There are very little comparables for 1 year remaining elite 26 year olds, since that UFA age hasn't been around long and very few elite players actually become available at that age.
Jordan Staal got 2 great prospects and 1 good prospect, and I don't consider Jordan Staal to be elite.
Given the massive bidding war Detroit, Philly, Minnesota, etc had over Suter I think the return would have been substantial. All would've had high hopes to resign him as well.
I don't think you have to neuter your team either. Heck, Brandon Suter is scoring at a similar clip as Jordan Staal right now with less ice time. And Pittsburgh was certainly going for it when the traded Staal. Also if it's done in the offseason, you can soften the blow further with other free agent signings.
Bottom line is you have to look at the long-term well being of the franchise. I don't think Poile did that here, at all. He had a naive and overly optimistic views of the ways things would work out. Same with Hamhuis-- He kept saying the season before he had hoped to resign him.
At the time of what happened with Hamhuis and Suter I was fine with what Poile did.
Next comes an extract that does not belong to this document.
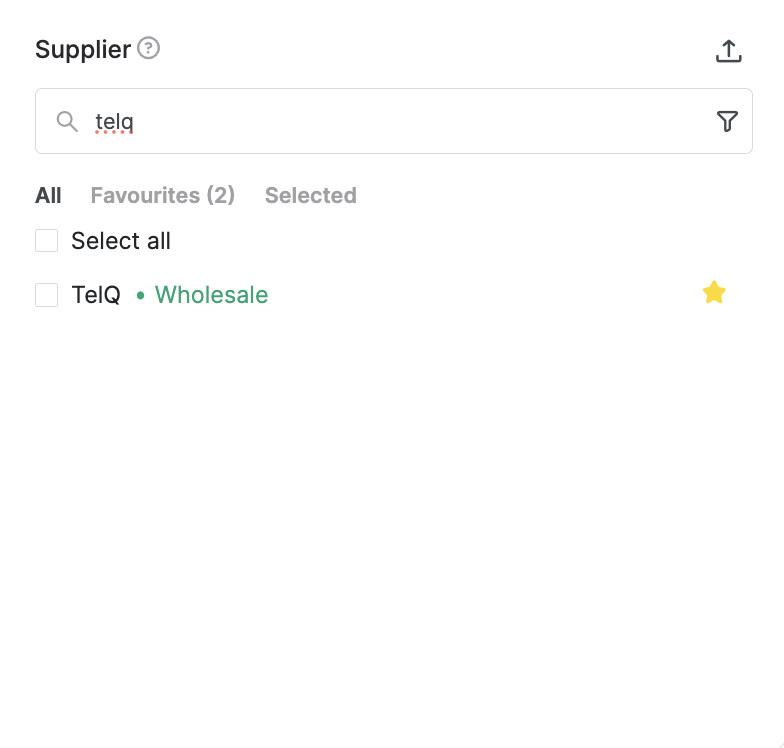The width and height of the screenshot is (784, 748).
Task: Toggle the yellow favourite star for TelQ
Action: coord(714,292)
However, in retrospect, I think he screwed the pooch in a big way. At the time I thought paying Hamhuis the money that Vancouver did was a bad move if wanted to keep him. Most of us did. He was a second pairing guy and that's too much money to spend on that type of player. Here's the thing though, if Poile was smarter, he would've negotiated with Suter before Hamhuis hit free agency. If he didn't want to ink an extension with us, fine, re-sign Hamhuis for the money he got from Vancouver or even a little more for that matter, pair him with Weber and call it a day. He's been pretty good in Vancouver from all the reports I've read. Once Suter decided he didn't want to be here, trade him for some major pieces that would've filled some voids that we've had for years up front. I'm sure Anaheim would've traded for him and we could've had Bobby Ryan. There are other guys I'm sure we could've gone after in trades as well. We would have Weber, Hamhuis, Josi and Klein on the back end as our top 4 plus anyone we would've landed in the Suter trade. Even if it was just Bobby Ryan, I'd say that top 4 with the addition of Ryan would've made us a whole more competitive than we are right now. It would've given us a true top 3 forward and just maybe we add more pieces via free agency because we have a solid top 4, a top 3 goalie in the world and our forward corps are looking a lot more attractive. Instead we have lost two great assets in Suter and Hamhuis and gotten nothing for them in return.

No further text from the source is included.